Entries taken from a collection:

■ ■ ■ ■ ■

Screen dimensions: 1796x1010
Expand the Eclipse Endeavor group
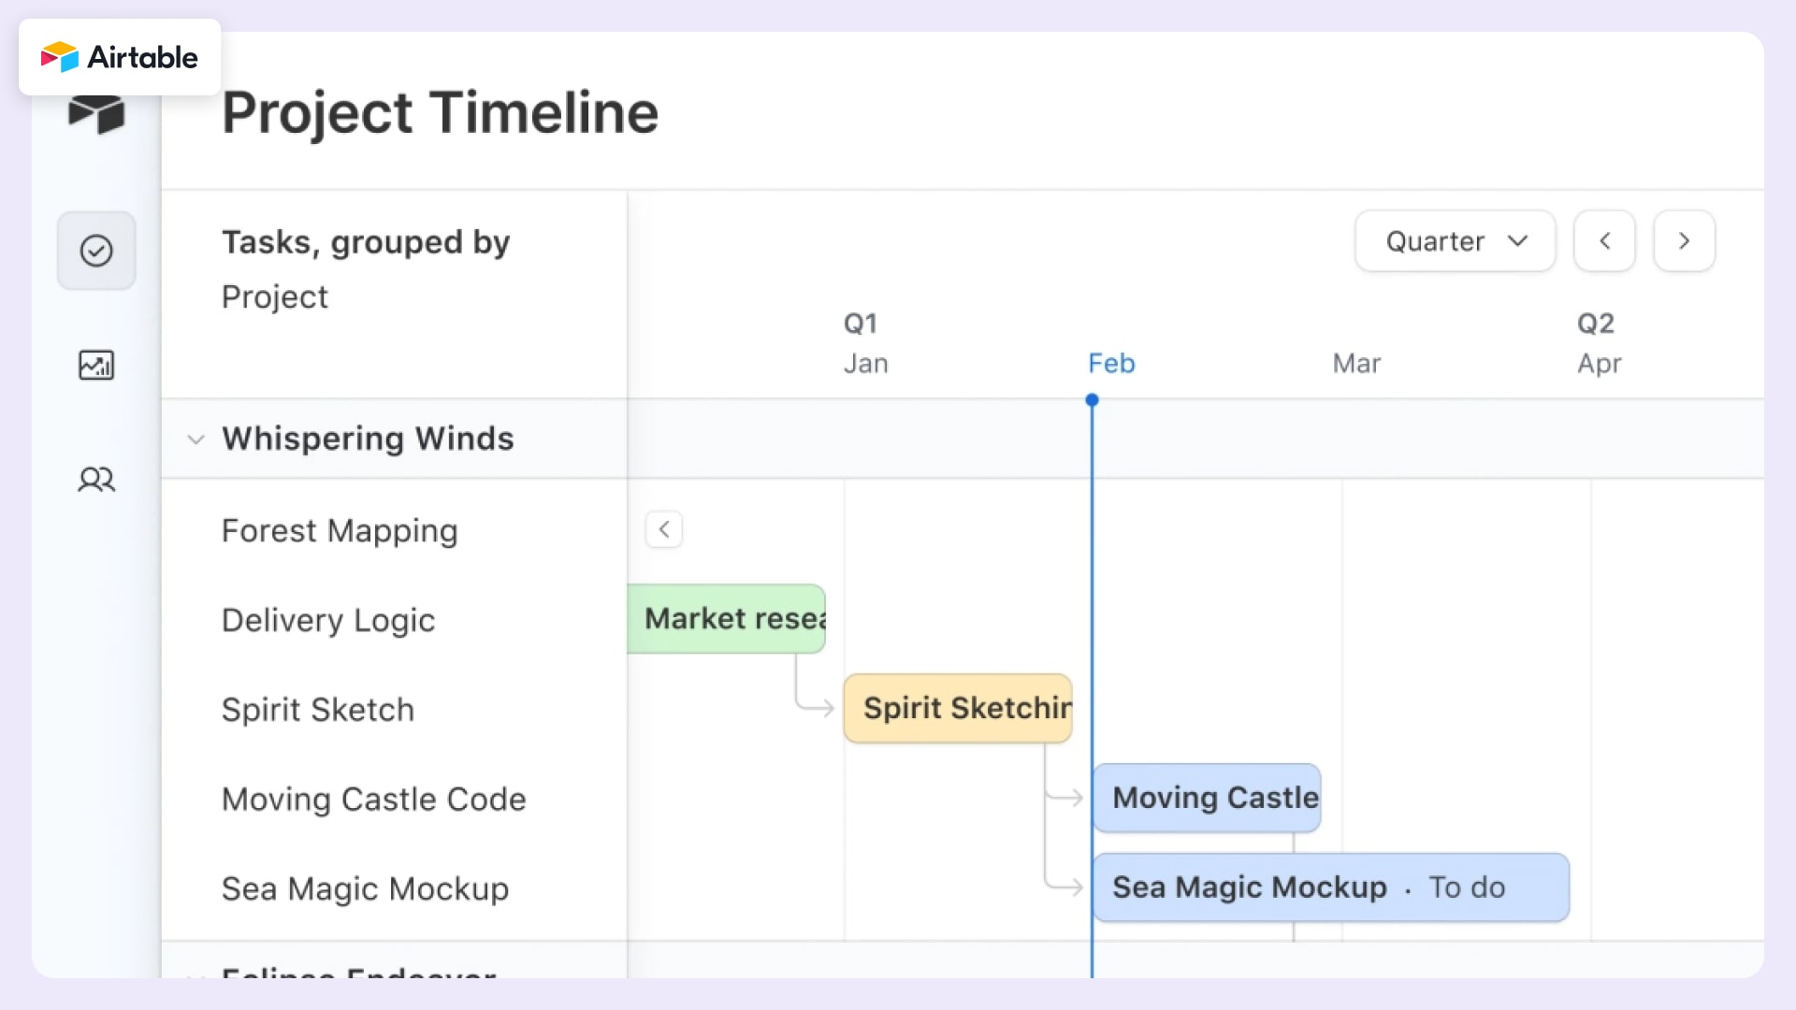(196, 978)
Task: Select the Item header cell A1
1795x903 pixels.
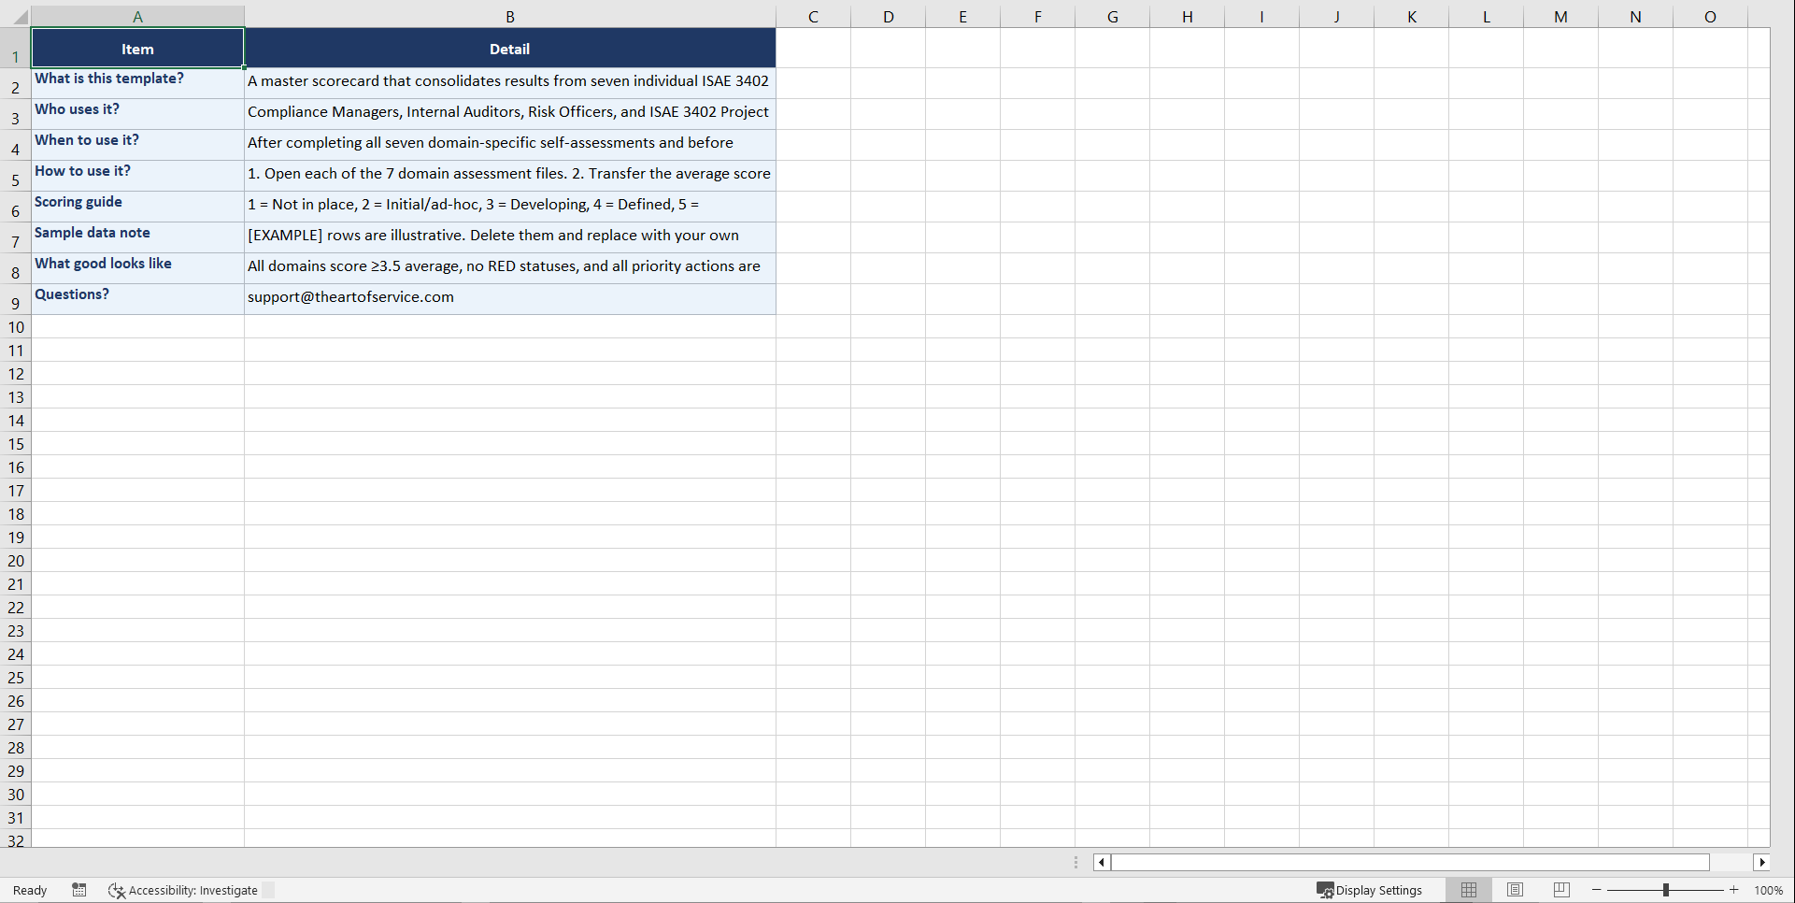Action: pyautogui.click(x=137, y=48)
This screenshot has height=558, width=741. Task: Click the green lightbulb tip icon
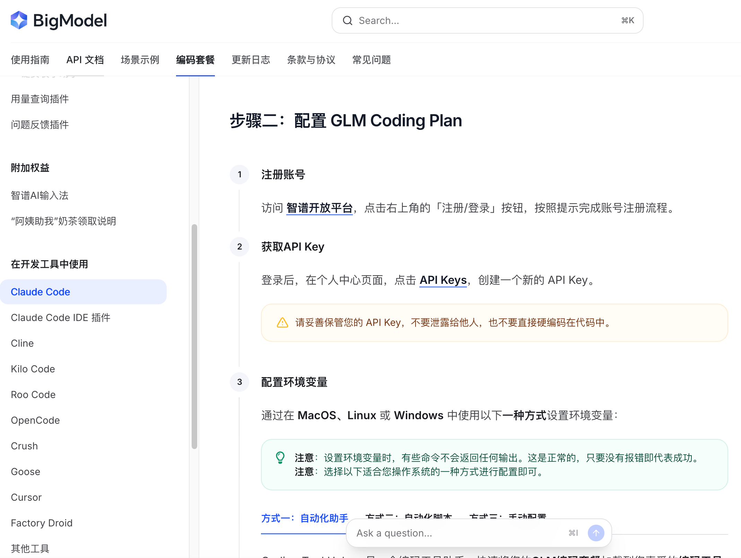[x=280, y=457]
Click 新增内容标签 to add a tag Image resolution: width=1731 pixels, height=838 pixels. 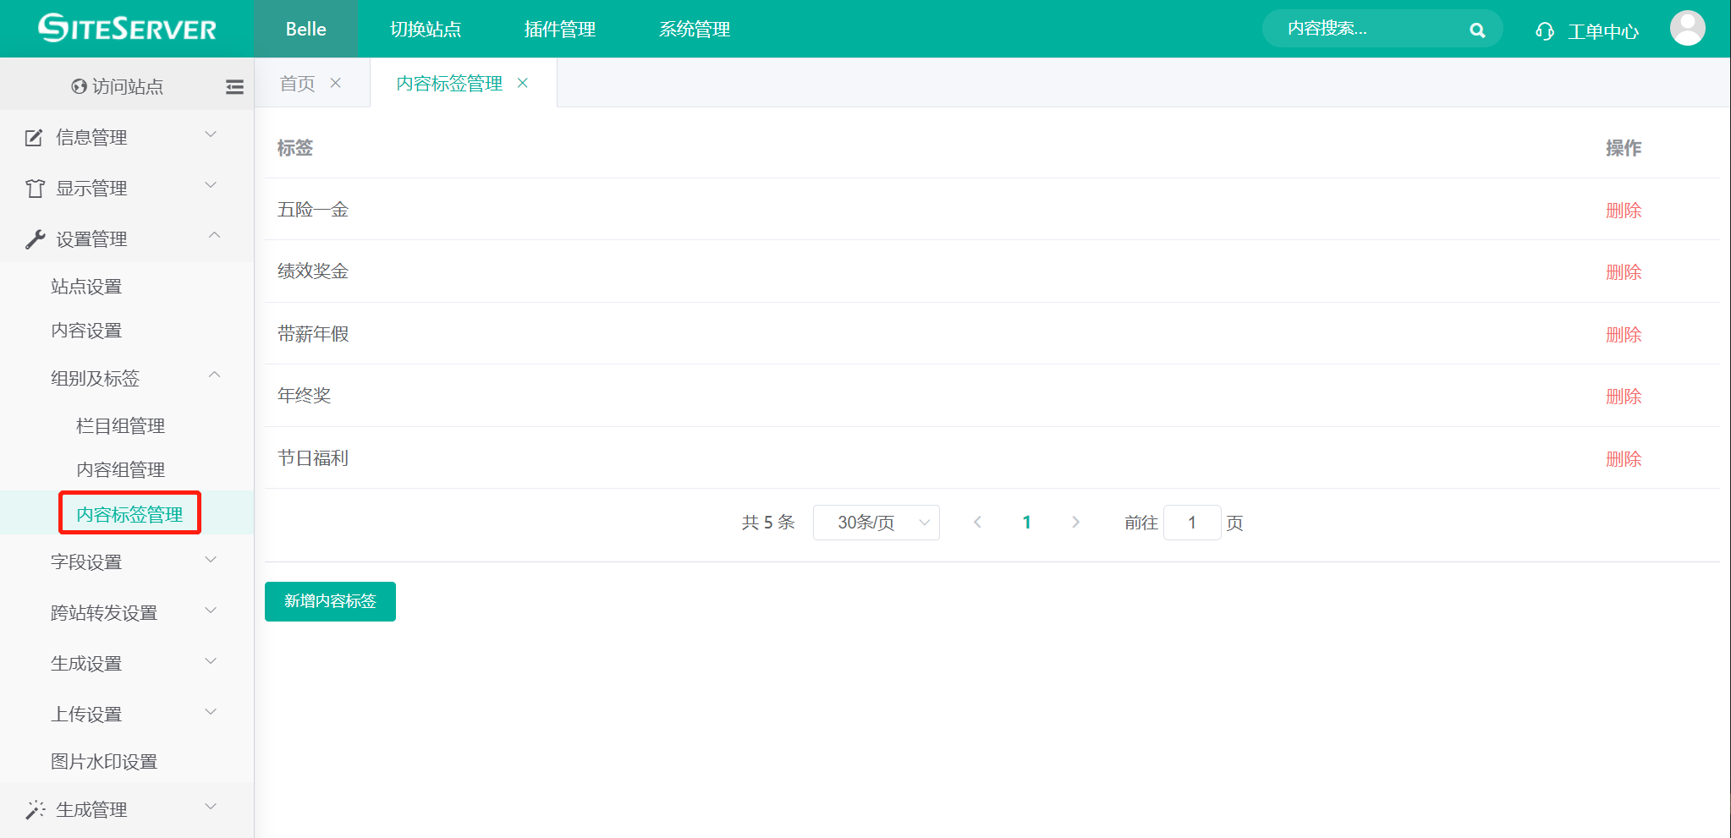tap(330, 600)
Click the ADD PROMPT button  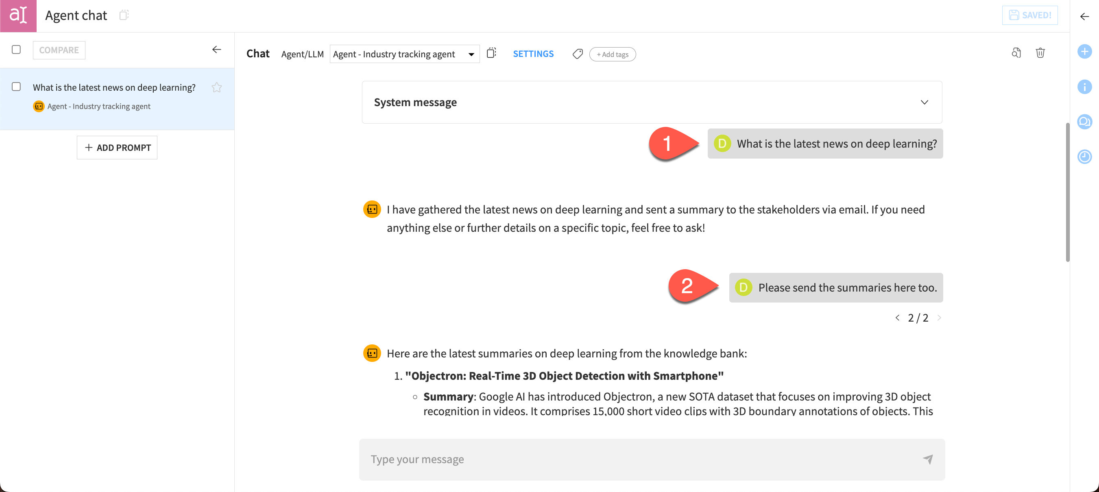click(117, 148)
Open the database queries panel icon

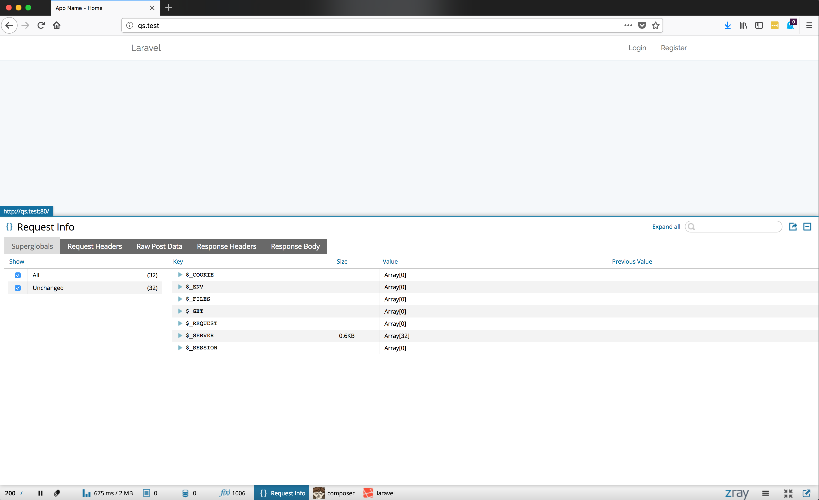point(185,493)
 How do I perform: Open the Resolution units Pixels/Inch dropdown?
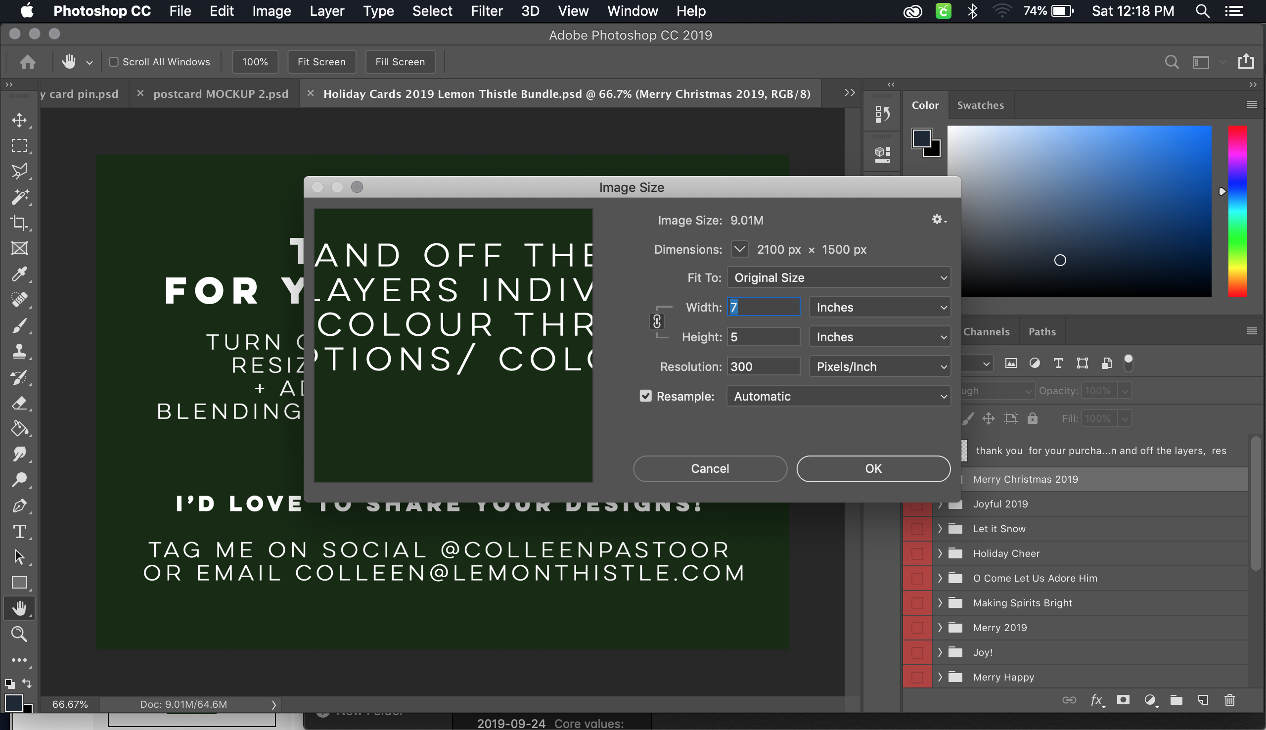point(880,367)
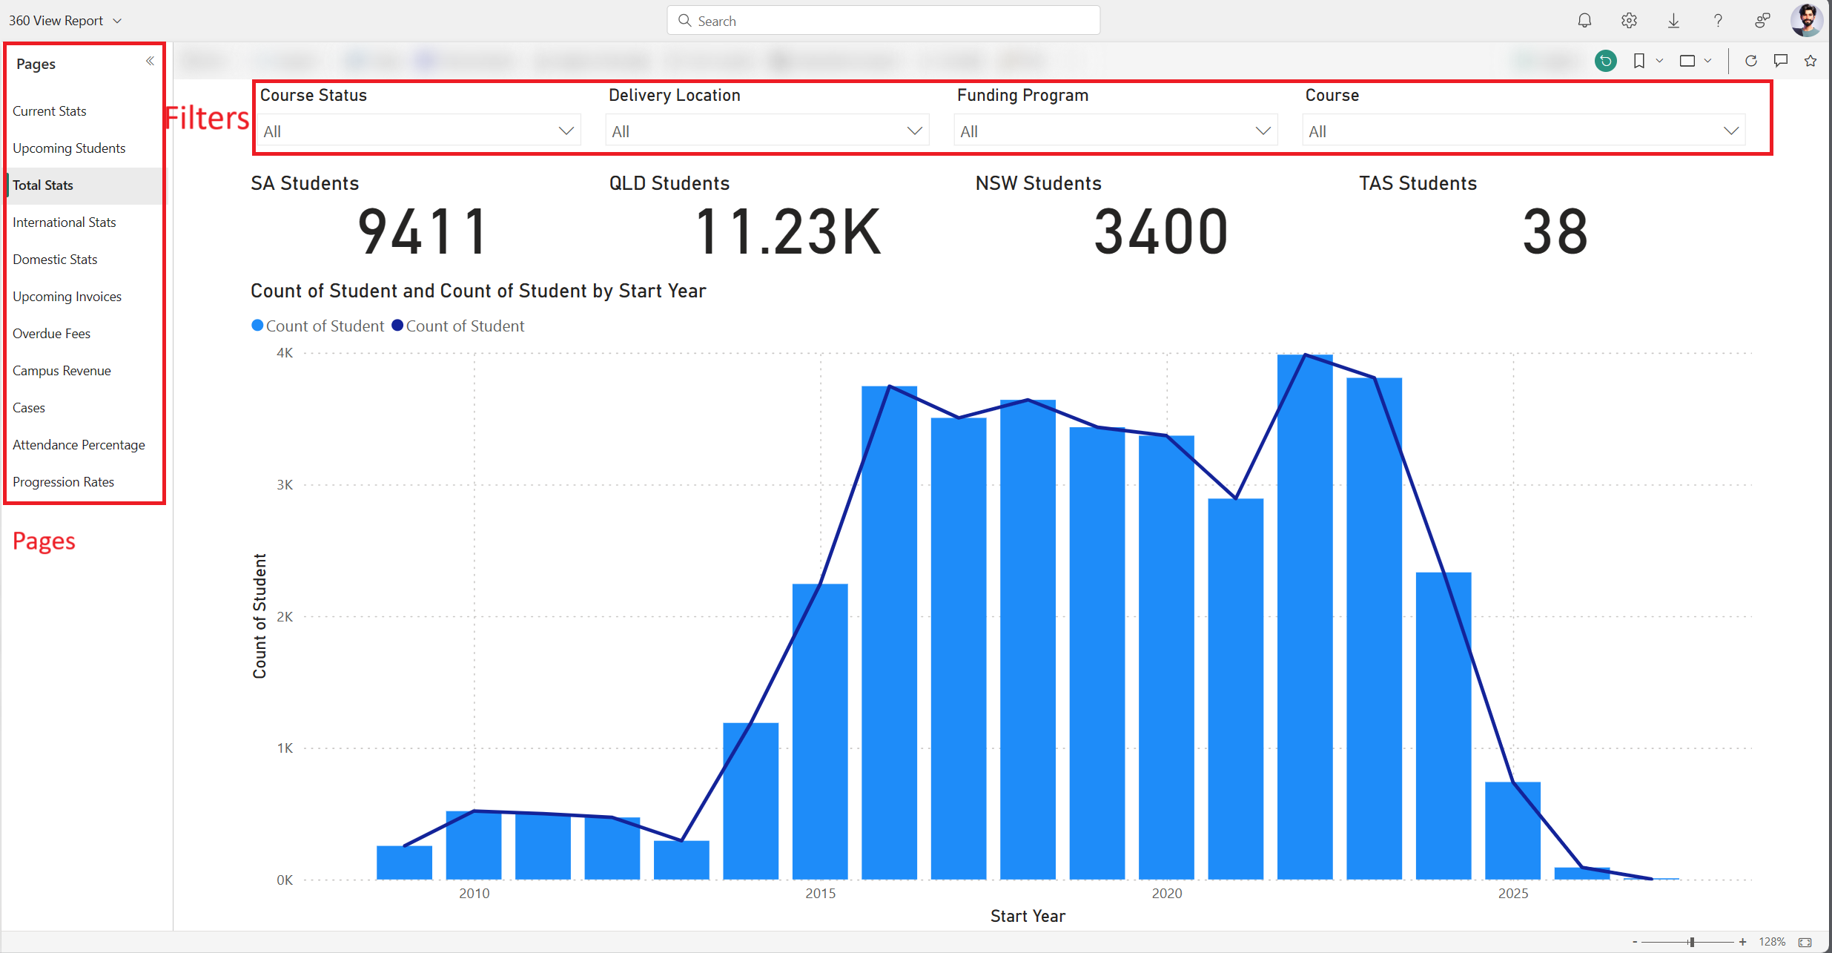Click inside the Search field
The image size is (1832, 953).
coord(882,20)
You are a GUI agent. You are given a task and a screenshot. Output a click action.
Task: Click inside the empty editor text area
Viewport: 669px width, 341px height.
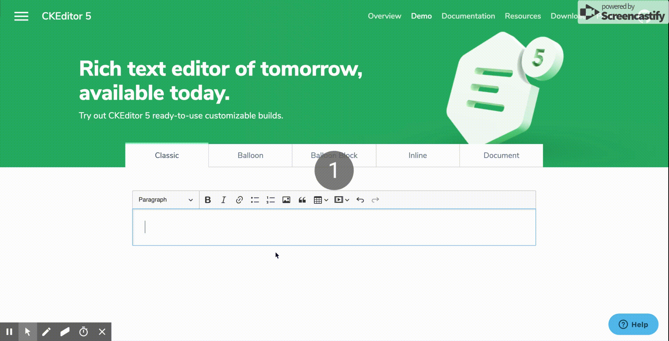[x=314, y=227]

■ ■ ■ ■ ■

Task directions:
Beginning with the line that contains "Task: Click inside the empty editor text area" and ending with the last line of the entries above, repeat each line exactly, but not the pictures.

Answer to the problem:
Task: Click inside the empty editor text area
Viewport: 669px width, 341px height.
[x=314, y=227]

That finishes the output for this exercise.